*GIVEN INSTRUCTION*. Please turn the data on the lines from the one holding "Open Printer Properties link" through the one holding "1280x720 pixels. pyautogui.click(x=951, y=589)", inclusive, into a numbered list, leaving out any blank lines.
○ ○ ○ ○
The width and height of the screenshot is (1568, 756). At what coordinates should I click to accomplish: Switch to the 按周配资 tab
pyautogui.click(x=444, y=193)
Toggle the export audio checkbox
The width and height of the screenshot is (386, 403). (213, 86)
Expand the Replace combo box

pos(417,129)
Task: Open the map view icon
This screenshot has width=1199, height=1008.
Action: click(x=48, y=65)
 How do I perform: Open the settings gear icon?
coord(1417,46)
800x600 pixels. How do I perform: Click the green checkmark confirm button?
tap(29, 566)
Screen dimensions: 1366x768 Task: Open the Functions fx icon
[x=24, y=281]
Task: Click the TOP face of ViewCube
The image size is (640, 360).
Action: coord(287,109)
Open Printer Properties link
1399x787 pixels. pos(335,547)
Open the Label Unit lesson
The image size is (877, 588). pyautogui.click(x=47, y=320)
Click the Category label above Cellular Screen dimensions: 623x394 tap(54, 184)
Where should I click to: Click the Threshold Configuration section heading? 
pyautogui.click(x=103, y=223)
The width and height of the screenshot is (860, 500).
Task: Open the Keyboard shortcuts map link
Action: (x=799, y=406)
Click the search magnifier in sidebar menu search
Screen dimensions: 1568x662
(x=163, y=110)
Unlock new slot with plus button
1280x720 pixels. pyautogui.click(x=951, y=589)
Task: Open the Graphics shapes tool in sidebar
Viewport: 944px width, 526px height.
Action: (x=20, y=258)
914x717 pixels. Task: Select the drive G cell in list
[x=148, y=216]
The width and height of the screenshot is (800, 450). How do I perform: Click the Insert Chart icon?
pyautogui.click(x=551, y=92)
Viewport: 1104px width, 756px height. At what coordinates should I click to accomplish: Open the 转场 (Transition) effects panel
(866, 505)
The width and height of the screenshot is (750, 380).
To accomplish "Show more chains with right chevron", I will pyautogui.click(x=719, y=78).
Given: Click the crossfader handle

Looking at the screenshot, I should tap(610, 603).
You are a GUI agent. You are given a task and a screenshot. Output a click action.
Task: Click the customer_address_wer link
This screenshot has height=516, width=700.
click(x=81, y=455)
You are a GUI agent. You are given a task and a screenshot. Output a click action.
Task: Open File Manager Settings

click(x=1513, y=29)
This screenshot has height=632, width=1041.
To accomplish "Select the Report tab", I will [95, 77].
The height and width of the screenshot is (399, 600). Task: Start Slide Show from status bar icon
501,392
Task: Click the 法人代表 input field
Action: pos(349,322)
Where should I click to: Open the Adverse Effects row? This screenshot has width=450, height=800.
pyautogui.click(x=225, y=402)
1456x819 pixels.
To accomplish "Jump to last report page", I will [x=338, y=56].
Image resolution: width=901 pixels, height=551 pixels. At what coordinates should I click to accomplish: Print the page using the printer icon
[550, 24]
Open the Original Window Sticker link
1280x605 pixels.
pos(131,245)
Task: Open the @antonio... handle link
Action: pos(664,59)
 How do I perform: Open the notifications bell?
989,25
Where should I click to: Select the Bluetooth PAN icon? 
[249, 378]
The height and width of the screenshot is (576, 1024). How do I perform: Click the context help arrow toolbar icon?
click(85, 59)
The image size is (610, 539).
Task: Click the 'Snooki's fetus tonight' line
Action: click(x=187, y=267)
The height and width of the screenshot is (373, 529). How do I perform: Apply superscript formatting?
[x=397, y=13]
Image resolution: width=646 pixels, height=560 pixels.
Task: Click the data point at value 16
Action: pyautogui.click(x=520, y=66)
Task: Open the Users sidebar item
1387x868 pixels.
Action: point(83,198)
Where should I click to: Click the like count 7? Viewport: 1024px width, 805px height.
○ ○ ○ ○
*TASK RESULT*.
1. Open Printer Properties link
2. 1399x787 pixels. pos(335,547)
3. Open the Label Unit lesson
4. The image size is (877, 588). pyautogui.click(x=47, y=320)
5. Click the Category label above Cellular Screen dimensions: 623x394 tap(54, 184)
6. Where should I click to: Click the Threshold Configuration section heading? 
7. pyautogui.click(x=103, y=223)
8. The width and height of the screenshot is (860, 500).
9. Task: Open the Keyboard shortcuts map link
10. Action: (x=799, y=406)
11. Click the search magnifier in sidebar menu search
12. Screen dimensions: 1568x662
13. (x=163, y=110)
14. Unlock new slot with plus button
15. 1280x720 pixels. pyautogui.click(x=951, y=589)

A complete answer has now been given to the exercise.